Using 50 μg of sample, 66% of peptides were ‘perfectly’ focused, being identified in only one of the ten fractions, while additional 26% were found in two fractions (Figure 2A and supplementary Table 1). A ten-fold increase of the loaded sample did not significantly compromise the focusing efficiency, with 54% of peptides perfectly focused and other 35% found in two adjacent fractions (Figure 2B and supplementary table 2). Only in the case of an extreme sample loading (5 mg) the focusing performance dropped down, with only 31% of perfectly focused peptides (Figure 2C and supplementary table 3). An in silico calculation of the isoelectric point of the identified peptides showed a good correlation (R2= 0.86), with the expected pH of the fractions in which they were identified, supporting the effectiveness of the fractionation (supplementary Figure1).

chromatography-separation-techniques-loaded-sample-amount

Figure 2: Influence of loaded sample amount on the focusing performance. 50μg (A) and 500μg (B) of HEK cells or 5 mg of yeast protein digests (C) were fractionated on the in-solution IEF device. Percentages represent the fraction of peptides identified in only one well or in two, three or four and more fractions.

Since the in-solution pH gradient cannot be as accurate as an immobilized pH gradient and is susceptible of diffusion phenomena, the resolving power of in-solution IEF is consequently lower than IPGIEF, but the resulting fractionation still can be considered satisfactory for the downstream LC-MS/MS analysis. We compared then our results with those obtained with IPG-IEF reported by Hubner et al. [12].

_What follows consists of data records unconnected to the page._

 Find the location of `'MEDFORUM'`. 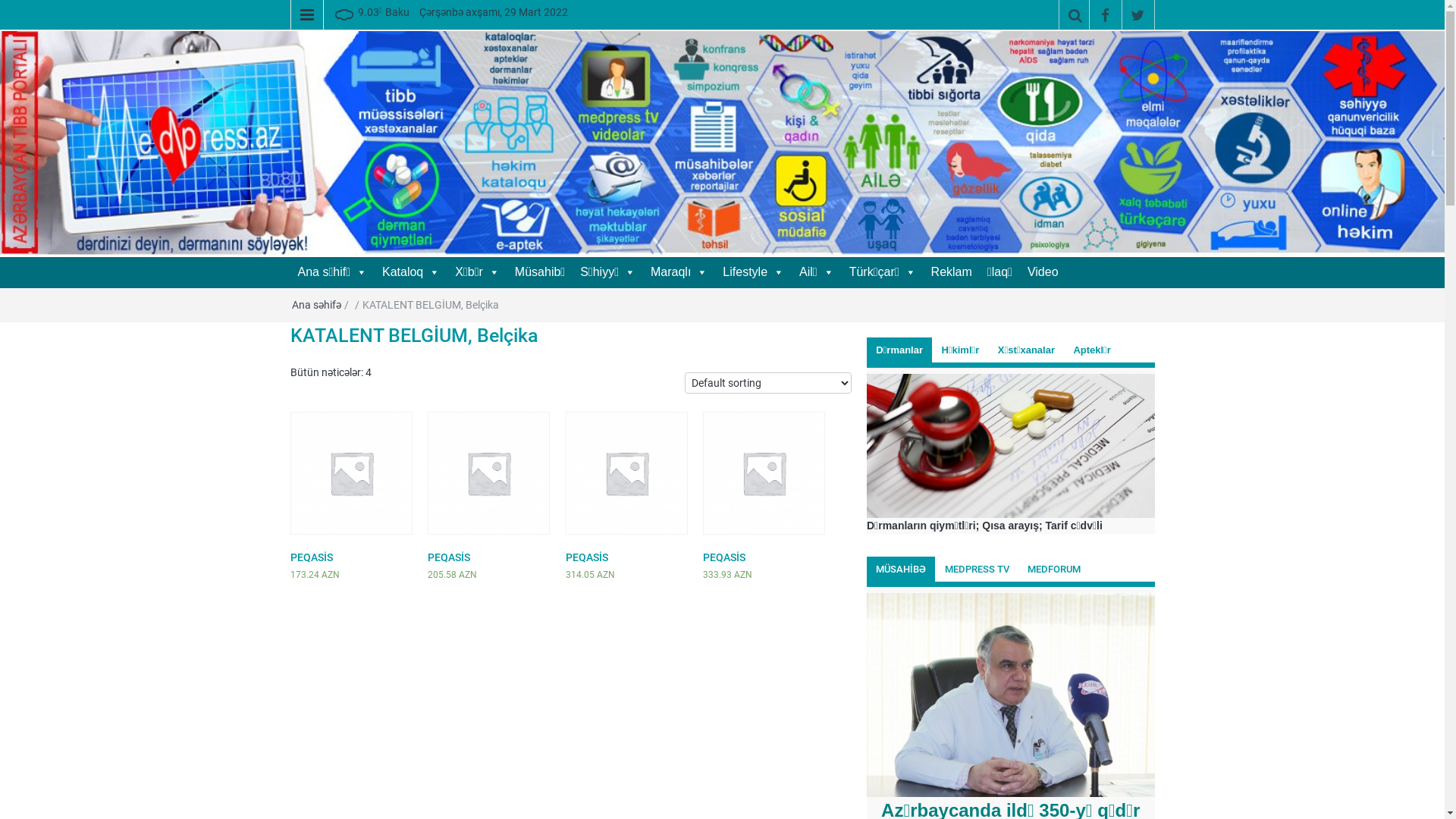

'MEDFORUM' is located at coordinates (1053, 570).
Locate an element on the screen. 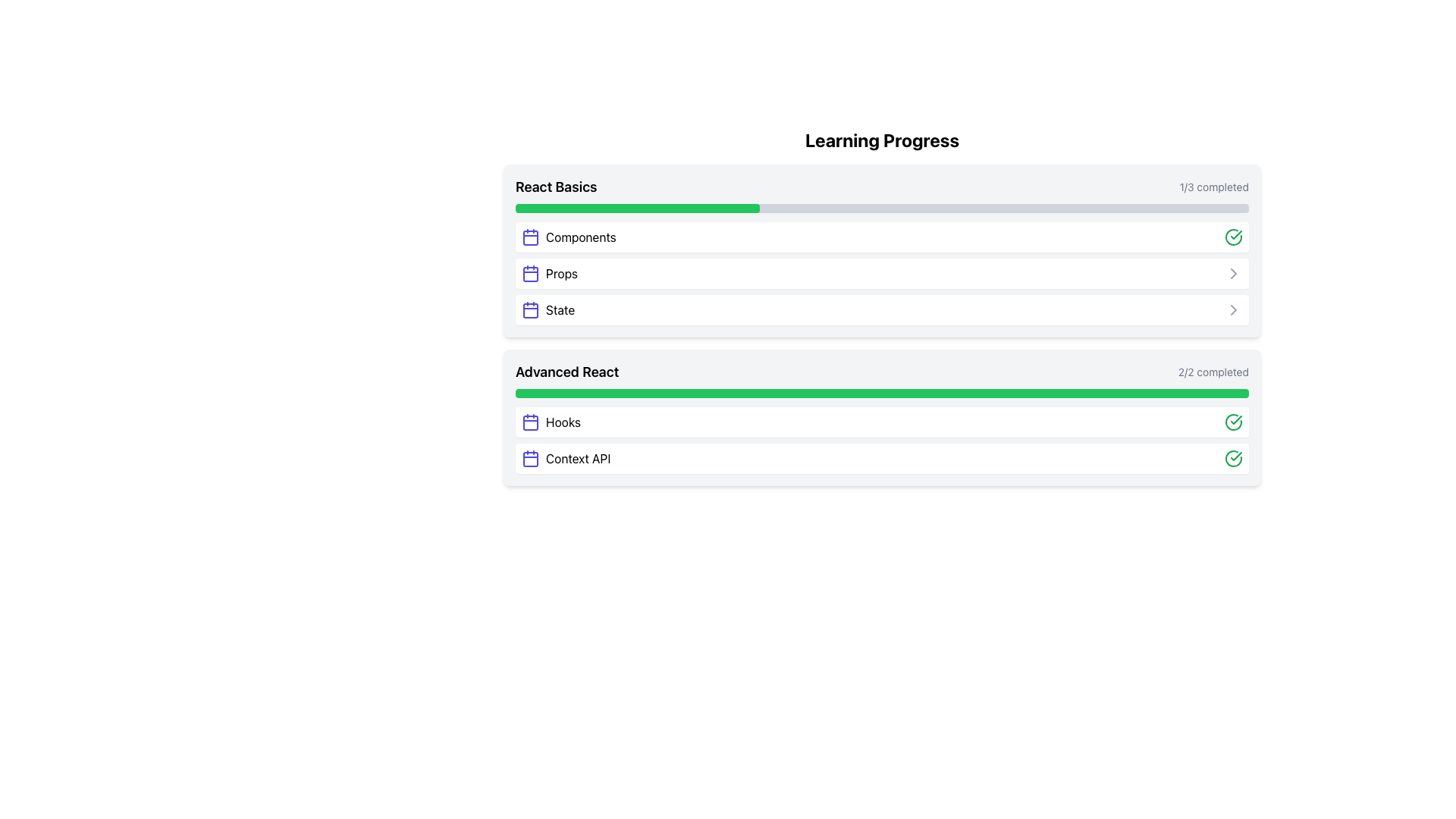  the 'Learning Progress' text label is located at coordinates (882, 140).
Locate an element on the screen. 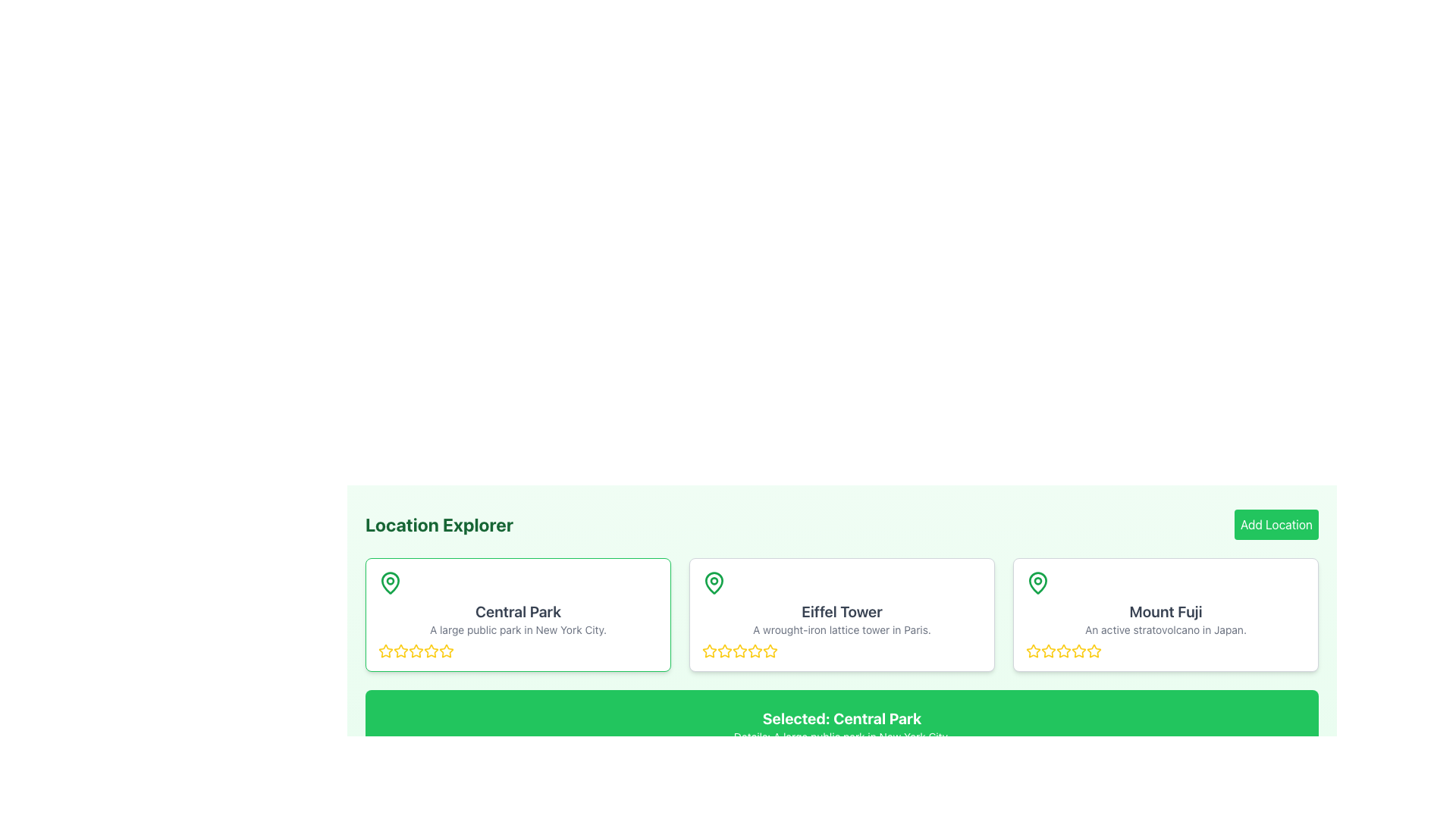  the fourth gold-colored star icon with a hollow center in the rating system, located below the 'Eiffel Tower' card in the 'Location Explorer' section is located at coordinates (739, 651).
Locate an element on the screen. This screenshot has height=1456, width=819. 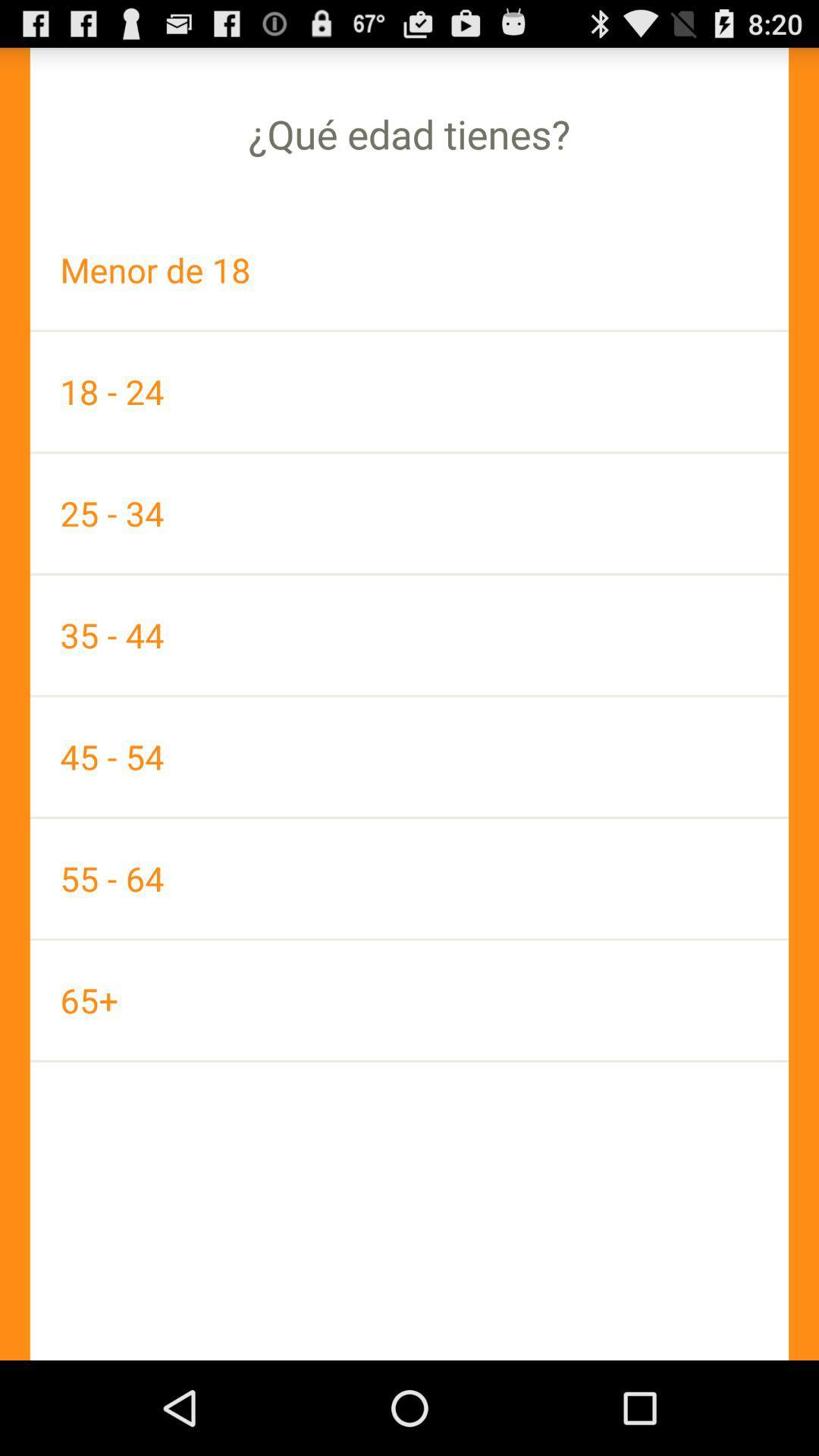
icon below 35 - 44 is located at coordinates (410, 757).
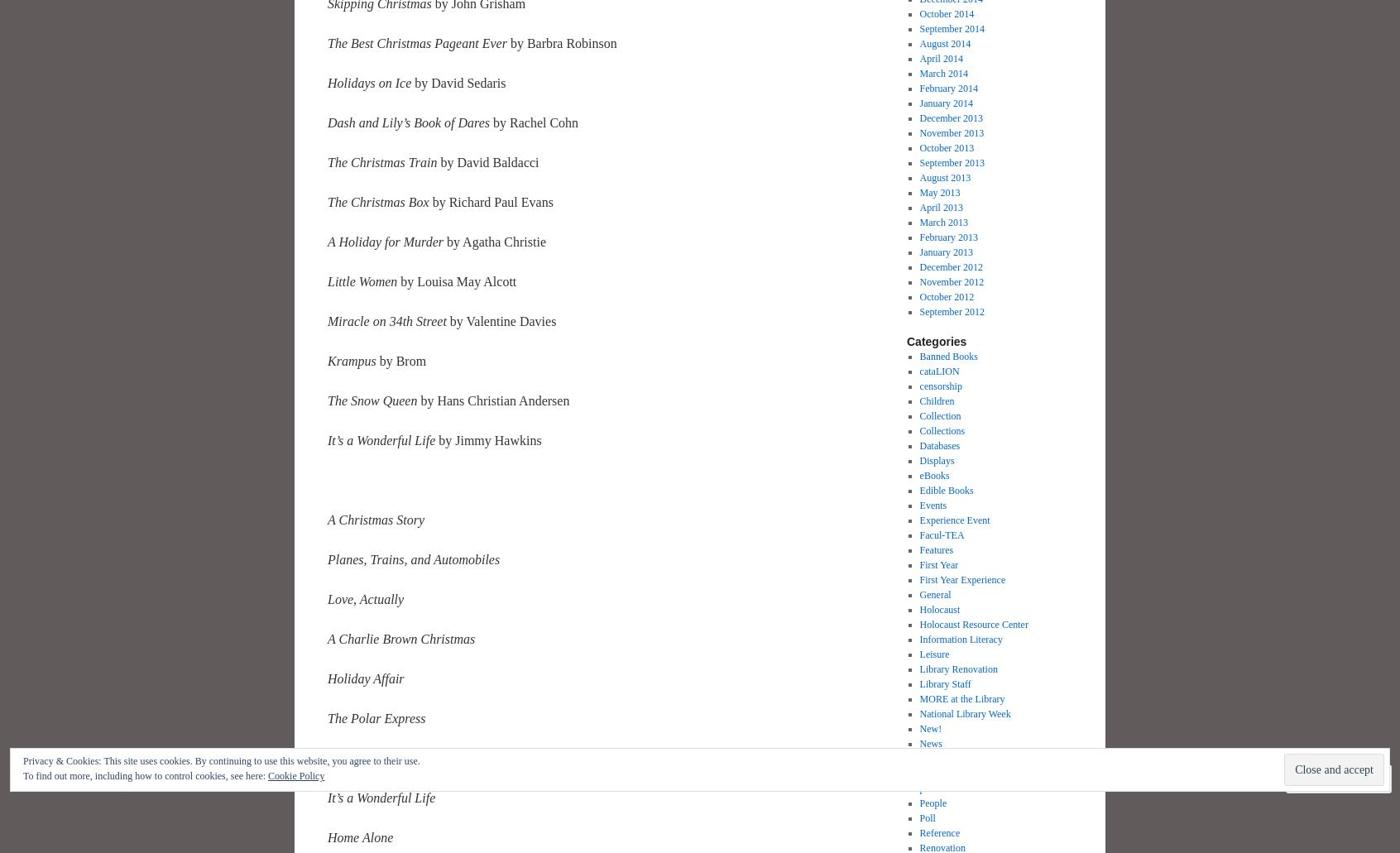 The height and width of the screenshot is (853, 1400). I want to click on 'September 2012', so click(951, 311).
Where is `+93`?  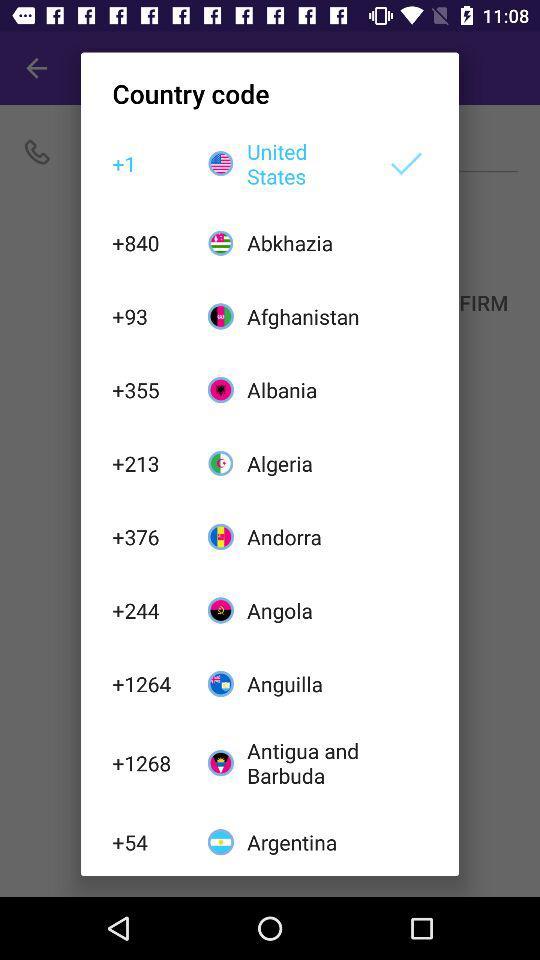 +93 is located at coordinates (148, 316).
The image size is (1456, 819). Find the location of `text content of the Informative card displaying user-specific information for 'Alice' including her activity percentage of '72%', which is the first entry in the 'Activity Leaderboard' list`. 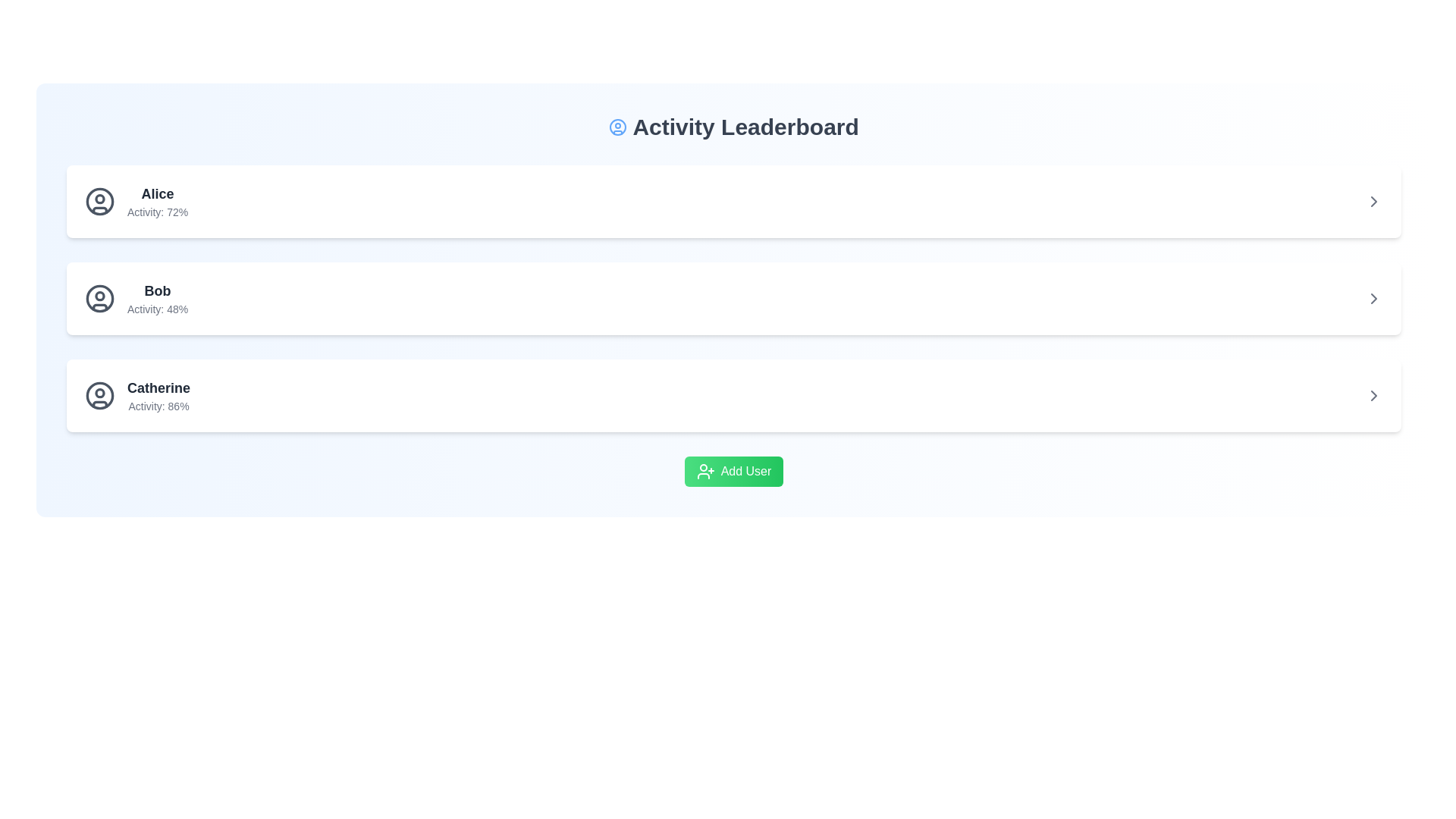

In their work peptides were separated into 24 fractions; for small sample loadings (50 μg) the focusing efficiency of the IPG system is superior, with 99% of peptides focused in one or two fractions. However, the in-solution IEF is less sensitive to increase of sample loadings. The focusing results are better than those observed with the immobilized gradient (89% versus 54% focused in one or two fractions) when 500 μg of peptides were separated. Only the separation of 5 mg of peptides led to a clear decrease of the focusing efficiency, but resulting still comparable with those of the IPG-IEF system with 500 μg loaded (55% of peptides focused in one or two fractions for both methods).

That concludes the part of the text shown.